WORK TO BE COMPLETED
Copy the rows word for word, from the line containing "The width and height of the screenshot is (422, 767)." through the line containing "center [138, 276].", both ends included. Omit the pictures from your answer.

Dataset records
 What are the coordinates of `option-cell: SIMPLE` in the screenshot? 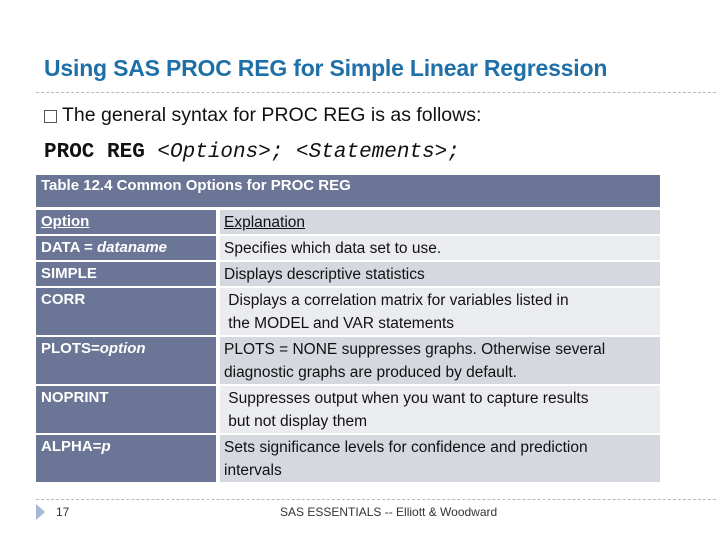 It's located at (126, 274).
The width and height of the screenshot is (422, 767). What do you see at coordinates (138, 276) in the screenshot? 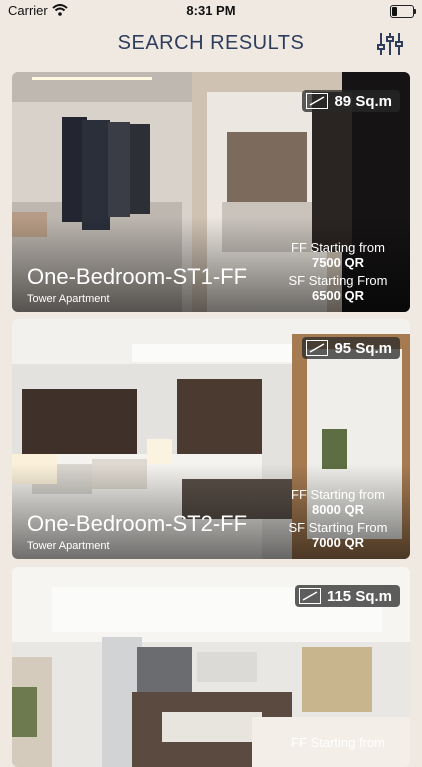
I see `unit-name: One-Bedroom-ST1-FF` at bounding box center [138, 276].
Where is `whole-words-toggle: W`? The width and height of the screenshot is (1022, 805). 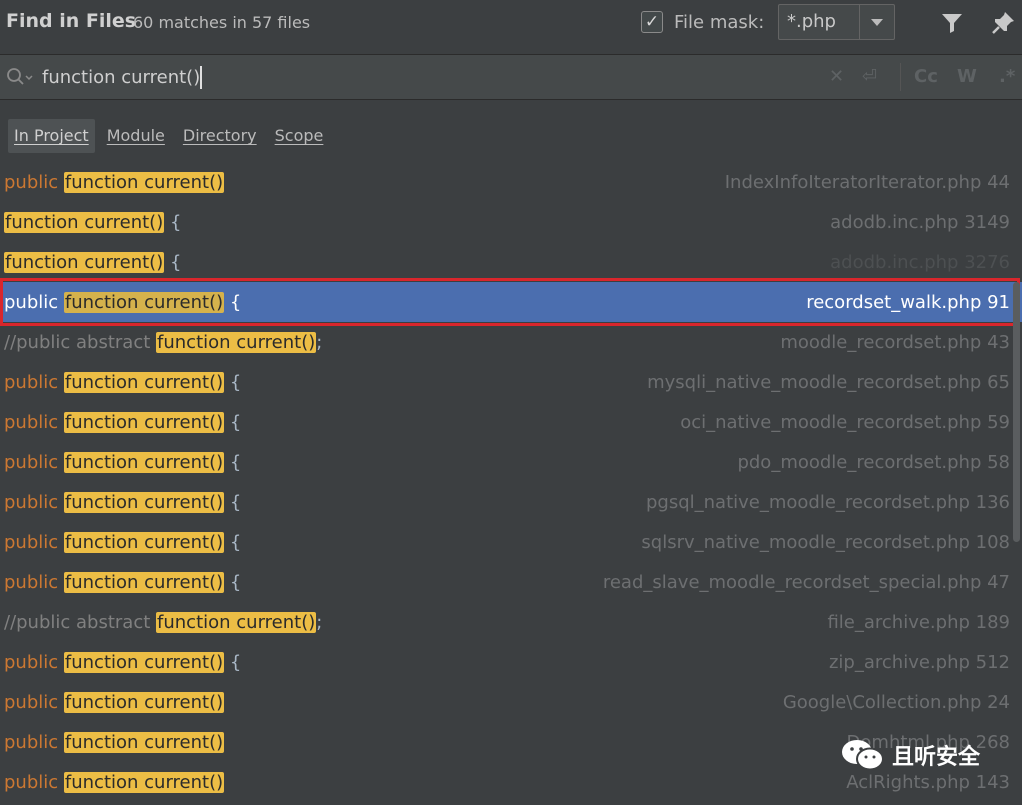
whole-words-toggle: W is located at coordinates (967, 77).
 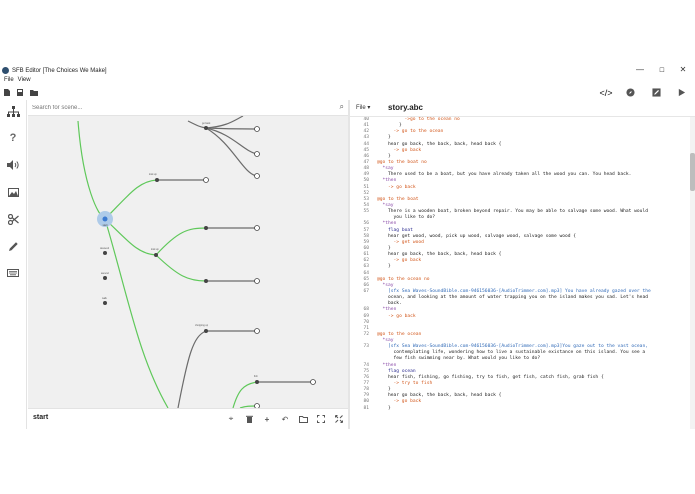 I want to click on code-view-tab: </>, so click(x=606, y=92).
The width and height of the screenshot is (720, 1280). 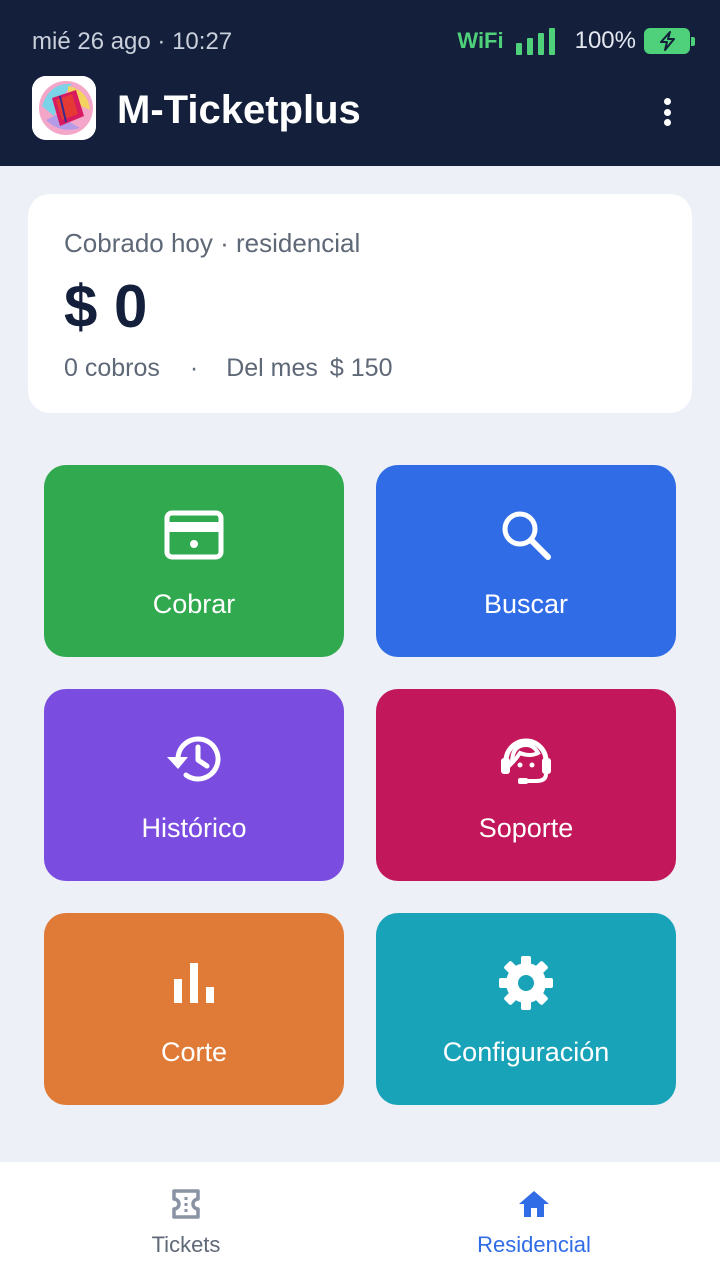 What do you see at coordinates (360, 40) in the screenshot?
I see `status-bar: mié 26 ago · 10:27 WiFi 100%` at bounding box center [360, 40].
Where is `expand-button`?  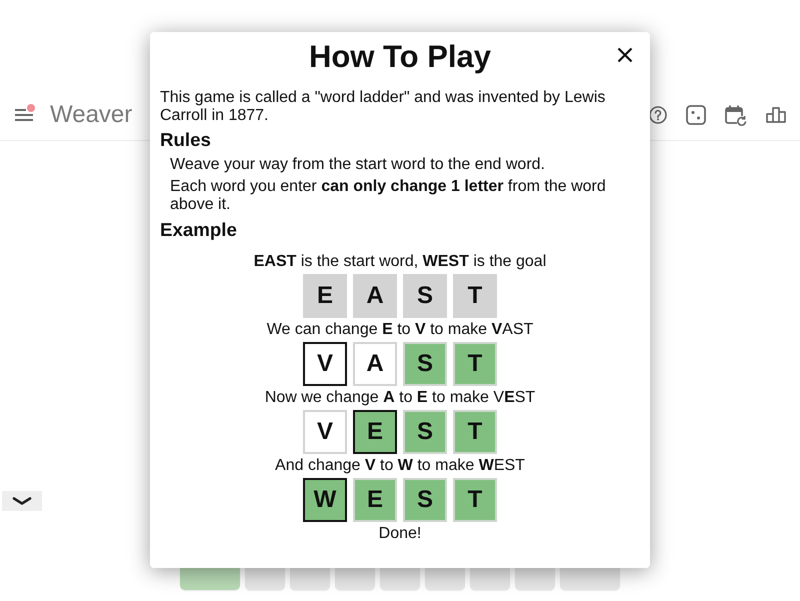 expand-button is located at coordinates (22, 501).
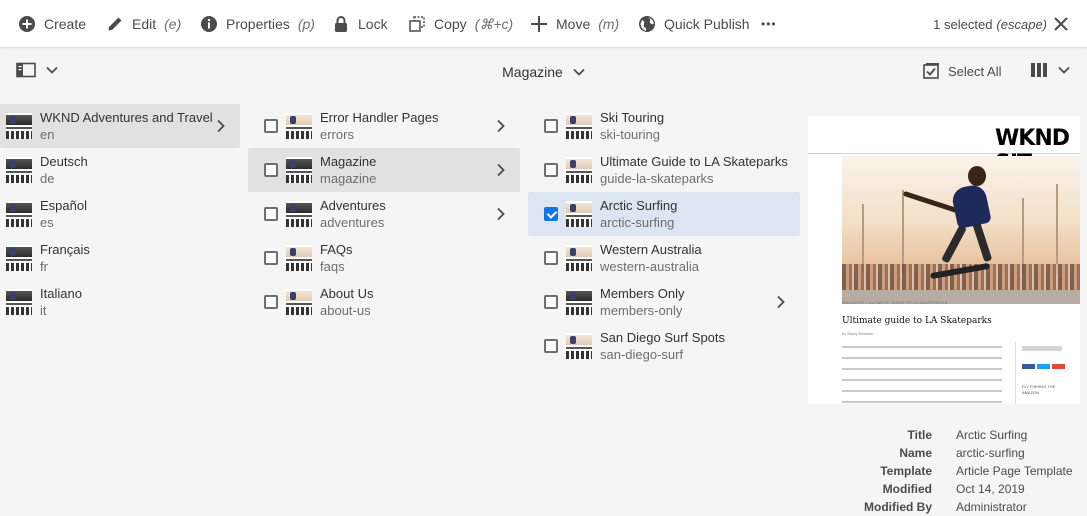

RESULT FOR THIS EXERCISE
The width and height of the screenshot is (422, 767). What do you see at coordinates (138, 276) in the screenshot? 
I see `unit-name: One-Bedroom-ST1-FF` at bounding box center [138, 276].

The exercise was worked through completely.